Maintenance Features

• Daily Inspection: Regular checks for motor operation faults, installation environment, cooling system, unusual vibration/noise, overheating/discoloration, and input voltages.
• Periodic Inspection: Includes cleaning air filters, checking and retightening screws/bolts, inspecting conductors and insulating materials for corrosion/damage, measuring insulation resistance, and checking/changing cooling fans and smoothing capacitors.
• Part Replacement Guidelines: Provides recommended replacement intervals for cooling fans (2-3 years) and smoothing capacitors (5 years) to ensure preventive maintenance and extended inverter life.
• Troubleshooting Guide: Comprehensive guide for diagnosing common issues such as motor remaining stopped, rotating in the opposite direction, speed variations, large motor current, and parameter write failures.

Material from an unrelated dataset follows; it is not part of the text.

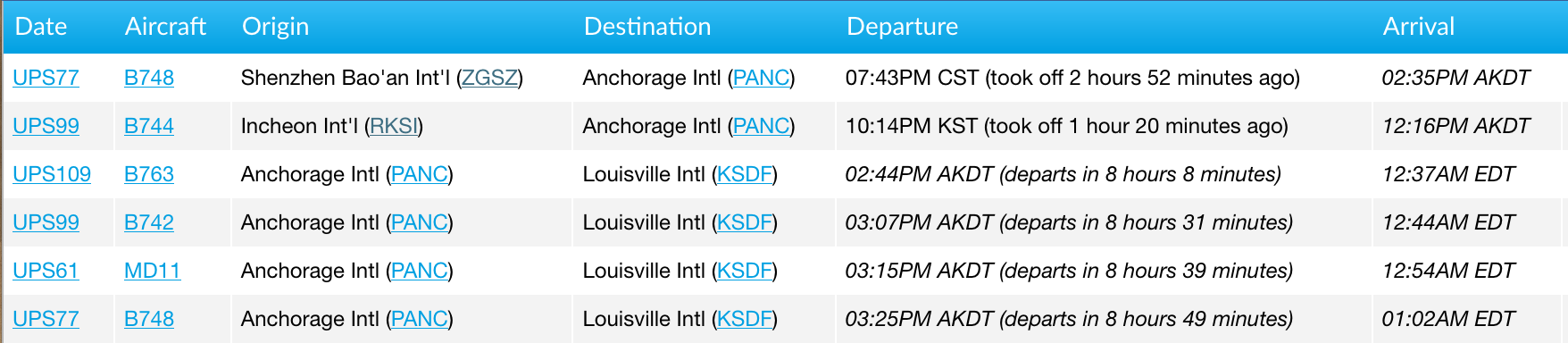Open KSDF destination link in UPS109 row
Image resolution: width=1568 pixels, height=343 pixels.
745,174
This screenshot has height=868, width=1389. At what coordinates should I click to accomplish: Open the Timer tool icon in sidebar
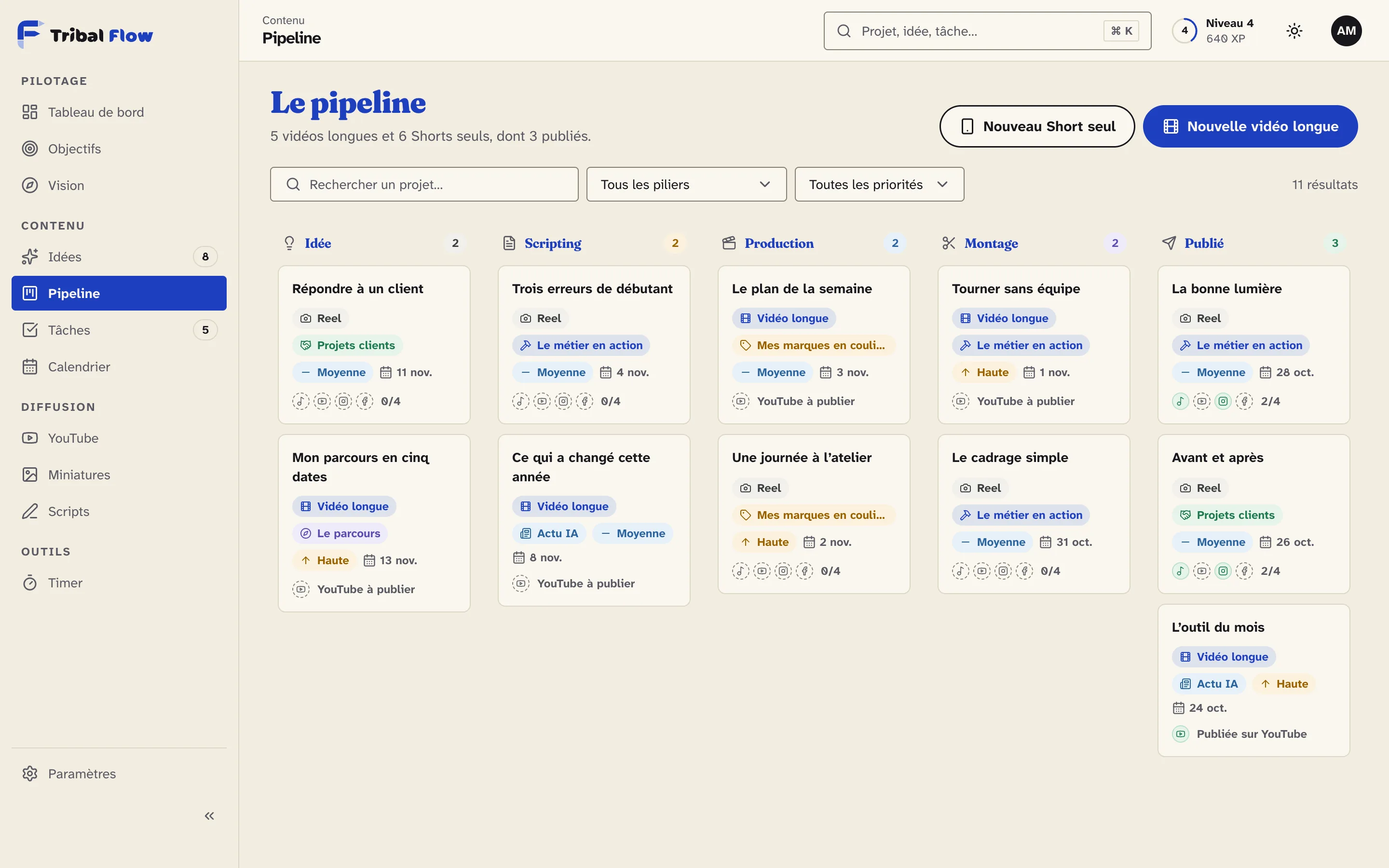click(x=30, y=583)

• Error (Alarm) Definitions: Detailed explanations of major and minor faults, warnings, and corresponding corrective actions.
• Insulation Resistance Test: Specific instructions for conducting insulation resistance tests on the main circuit, emphasizing not to test the control circuit.
• No Pressure Test: Highlights that pressure tests should not be conducted on the inverter due to potential damage to semiconductors.
• Clearance Requirements: Specifies necessary clearances around the inverter for adequate ventilation, crucial for maintaining optimal ambient temperature and inverter life.
• Wiring Instructions: Detailed guidance on using appropriate cables, crimping terminals, and tightening torques for both main and control circuits to prevent damage and misoperation.